The Yugoslavian-born Perazic-Gipe grew up playing soccer. "It was my first love," she says. But when she realized there was a shortage of women on the basketball courts, she switched fields.

While studying and playing basketball at a German high school, various universities tried to recruit her. But she decided to come to the University of Maryland "because I got a [basketball] scholarship, and because I wanted to see D.C.," she says.

She fell in love with the area and now lives in Bethesda, Md., with her husband, Robert, and 12-year-old daughter, Deanna Gipe, who also plays basketball.

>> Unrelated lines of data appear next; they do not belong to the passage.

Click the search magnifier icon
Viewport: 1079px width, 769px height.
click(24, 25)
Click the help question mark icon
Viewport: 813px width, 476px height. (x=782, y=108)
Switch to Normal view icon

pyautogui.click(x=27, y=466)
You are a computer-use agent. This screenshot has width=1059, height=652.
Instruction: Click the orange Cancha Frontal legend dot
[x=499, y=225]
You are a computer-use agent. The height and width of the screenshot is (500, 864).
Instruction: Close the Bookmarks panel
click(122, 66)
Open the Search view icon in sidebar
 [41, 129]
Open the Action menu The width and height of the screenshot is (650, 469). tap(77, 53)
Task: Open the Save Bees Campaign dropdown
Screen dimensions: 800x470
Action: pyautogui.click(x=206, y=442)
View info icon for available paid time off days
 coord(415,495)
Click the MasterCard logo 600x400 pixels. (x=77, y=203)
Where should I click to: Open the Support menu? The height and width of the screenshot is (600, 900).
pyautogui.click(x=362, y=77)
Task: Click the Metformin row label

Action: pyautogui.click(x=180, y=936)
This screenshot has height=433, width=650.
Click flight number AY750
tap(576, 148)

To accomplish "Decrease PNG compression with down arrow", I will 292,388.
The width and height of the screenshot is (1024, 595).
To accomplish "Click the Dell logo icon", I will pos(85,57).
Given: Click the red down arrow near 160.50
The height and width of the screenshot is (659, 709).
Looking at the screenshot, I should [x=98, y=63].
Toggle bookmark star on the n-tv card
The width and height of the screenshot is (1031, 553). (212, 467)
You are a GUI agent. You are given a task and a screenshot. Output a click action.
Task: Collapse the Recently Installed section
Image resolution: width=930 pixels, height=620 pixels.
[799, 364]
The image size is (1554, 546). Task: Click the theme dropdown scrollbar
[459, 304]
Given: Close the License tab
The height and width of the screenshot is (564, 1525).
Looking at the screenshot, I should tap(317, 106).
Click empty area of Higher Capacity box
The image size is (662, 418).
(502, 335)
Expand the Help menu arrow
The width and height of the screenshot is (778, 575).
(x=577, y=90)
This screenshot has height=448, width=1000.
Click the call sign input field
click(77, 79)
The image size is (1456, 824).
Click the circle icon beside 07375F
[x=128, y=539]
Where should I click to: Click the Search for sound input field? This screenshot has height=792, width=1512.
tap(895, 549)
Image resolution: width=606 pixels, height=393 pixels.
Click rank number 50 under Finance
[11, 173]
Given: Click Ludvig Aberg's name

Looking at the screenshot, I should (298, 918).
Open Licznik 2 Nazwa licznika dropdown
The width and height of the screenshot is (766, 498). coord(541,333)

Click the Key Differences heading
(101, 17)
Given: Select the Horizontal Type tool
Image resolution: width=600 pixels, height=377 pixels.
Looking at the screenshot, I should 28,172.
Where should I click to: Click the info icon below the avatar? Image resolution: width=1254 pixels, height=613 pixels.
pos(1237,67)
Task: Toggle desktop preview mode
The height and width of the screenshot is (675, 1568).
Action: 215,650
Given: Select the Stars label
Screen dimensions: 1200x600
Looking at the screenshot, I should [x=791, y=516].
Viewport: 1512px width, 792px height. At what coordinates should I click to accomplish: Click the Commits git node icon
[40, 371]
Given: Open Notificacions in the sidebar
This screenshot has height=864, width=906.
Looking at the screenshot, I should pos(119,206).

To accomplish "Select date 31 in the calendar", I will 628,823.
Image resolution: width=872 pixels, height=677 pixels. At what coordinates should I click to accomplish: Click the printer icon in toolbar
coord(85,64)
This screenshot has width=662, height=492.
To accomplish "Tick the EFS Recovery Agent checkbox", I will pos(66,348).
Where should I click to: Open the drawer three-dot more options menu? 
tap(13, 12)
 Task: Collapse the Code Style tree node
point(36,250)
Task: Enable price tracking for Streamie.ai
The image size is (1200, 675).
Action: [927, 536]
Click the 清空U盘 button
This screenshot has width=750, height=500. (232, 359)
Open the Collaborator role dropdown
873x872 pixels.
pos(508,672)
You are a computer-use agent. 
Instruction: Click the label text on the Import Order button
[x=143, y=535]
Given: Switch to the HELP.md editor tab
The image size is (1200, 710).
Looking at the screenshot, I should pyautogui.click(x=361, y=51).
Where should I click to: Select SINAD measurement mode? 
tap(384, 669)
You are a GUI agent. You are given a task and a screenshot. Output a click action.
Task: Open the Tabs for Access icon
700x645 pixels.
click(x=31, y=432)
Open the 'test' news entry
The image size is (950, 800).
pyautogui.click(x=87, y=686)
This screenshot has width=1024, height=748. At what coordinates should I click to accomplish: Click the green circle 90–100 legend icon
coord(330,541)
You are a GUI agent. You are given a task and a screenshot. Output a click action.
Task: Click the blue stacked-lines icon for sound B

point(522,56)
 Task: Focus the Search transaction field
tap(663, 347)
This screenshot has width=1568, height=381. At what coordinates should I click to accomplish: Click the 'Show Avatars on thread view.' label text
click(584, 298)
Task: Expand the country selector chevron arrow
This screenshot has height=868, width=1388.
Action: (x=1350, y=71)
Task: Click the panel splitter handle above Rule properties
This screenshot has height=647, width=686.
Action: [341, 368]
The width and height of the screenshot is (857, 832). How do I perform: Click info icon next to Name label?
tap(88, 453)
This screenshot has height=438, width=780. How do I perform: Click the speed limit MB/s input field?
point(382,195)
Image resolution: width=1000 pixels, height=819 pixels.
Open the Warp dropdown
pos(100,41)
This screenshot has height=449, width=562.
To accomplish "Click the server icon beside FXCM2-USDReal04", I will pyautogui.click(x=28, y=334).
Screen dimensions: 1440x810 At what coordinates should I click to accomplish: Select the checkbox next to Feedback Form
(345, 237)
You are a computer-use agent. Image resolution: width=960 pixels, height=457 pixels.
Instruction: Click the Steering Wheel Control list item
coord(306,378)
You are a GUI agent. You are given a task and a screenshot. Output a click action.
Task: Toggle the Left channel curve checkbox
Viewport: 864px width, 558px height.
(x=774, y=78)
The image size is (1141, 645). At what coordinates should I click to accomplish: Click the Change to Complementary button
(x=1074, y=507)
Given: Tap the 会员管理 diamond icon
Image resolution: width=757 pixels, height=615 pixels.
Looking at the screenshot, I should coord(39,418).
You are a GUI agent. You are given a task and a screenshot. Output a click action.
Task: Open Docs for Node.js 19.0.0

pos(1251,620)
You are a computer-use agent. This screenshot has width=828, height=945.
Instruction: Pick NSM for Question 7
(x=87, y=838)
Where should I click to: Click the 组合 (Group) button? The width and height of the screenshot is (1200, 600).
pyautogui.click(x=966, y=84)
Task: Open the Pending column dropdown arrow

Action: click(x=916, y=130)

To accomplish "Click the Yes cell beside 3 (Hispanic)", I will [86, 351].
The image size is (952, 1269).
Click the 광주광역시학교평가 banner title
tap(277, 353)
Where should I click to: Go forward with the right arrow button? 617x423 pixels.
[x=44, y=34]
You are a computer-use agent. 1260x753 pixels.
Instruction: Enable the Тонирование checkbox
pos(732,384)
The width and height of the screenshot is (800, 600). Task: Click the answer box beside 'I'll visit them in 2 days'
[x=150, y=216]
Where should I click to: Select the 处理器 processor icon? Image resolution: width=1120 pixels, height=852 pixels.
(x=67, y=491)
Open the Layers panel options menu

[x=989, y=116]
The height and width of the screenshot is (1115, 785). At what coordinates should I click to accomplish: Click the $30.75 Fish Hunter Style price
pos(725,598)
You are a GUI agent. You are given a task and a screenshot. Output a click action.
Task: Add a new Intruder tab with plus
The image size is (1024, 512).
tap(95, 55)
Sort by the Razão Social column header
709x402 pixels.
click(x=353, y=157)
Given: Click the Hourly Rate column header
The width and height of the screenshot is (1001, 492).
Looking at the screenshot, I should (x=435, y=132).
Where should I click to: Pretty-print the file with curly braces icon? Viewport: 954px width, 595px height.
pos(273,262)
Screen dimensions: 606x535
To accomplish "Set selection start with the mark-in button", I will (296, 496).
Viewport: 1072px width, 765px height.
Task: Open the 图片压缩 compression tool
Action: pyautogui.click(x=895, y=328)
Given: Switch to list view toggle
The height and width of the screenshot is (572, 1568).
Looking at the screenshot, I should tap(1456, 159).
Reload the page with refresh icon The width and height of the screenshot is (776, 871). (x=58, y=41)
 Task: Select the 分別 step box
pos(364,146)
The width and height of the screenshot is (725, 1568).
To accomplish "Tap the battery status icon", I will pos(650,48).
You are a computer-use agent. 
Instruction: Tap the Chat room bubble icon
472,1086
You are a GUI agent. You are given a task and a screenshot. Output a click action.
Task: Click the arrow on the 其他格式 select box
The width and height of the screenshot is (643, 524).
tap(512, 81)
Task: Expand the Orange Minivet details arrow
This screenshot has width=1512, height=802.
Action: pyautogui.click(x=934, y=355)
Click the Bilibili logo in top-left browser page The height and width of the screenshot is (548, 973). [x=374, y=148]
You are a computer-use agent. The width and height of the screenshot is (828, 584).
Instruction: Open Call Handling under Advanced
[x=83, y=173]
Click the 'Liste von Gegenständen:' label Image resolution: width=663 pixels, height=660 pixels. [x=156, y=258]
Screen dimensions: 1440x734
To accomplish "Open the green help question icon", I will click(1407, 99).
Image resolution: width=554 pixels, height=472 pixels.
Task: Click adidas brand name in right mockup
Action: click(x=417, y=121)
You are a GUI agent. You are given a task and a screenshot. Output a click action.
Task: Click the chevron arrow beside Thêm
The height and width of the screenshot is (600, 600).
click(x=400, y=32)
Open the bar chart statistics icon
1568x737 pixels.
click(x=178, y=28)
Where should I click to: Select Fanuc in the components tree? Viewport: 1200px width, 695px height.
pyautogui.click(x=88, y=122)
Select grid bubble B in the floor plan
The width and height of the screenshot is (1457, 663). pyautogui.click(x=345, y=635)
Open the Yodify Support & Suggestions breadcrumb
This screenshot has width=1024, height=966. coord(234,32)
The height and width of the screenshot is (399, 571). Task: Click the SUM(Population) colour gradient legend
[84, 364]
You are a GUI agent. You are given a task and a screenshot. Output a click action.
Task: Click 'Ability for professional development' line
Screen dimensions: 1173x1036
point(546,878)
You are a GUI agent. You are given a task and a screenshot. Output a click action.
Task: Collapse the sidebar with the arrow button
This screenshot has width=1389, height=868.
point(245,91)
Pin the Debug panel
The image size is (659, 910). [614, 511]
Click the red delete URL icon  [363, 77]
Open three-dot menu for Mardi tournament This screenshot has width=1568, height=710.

Perazic-Gipe played for the University of Maryland from 1980 to 1983. In 1983, she was named an All-American and co-ACC tournament MVP.

After leaving the university, she became a Washington-based sports agent and a founder of a dot-com. She also played pro basketball in Europe.

The 1984 Olympian still looks back nostalgically on her days in Cole Field House. Although she played in the WNBA with the Liberty Stars for a year, she says that the spirit and camaraderie she experienced at Maryland are incomparable.

"The first time I walked into [Cole Field House], it was like the movies," she says. "It's one of the best places to play." She attributes it to the spirited fans and the warm court -- "warm red with great baskets and floors."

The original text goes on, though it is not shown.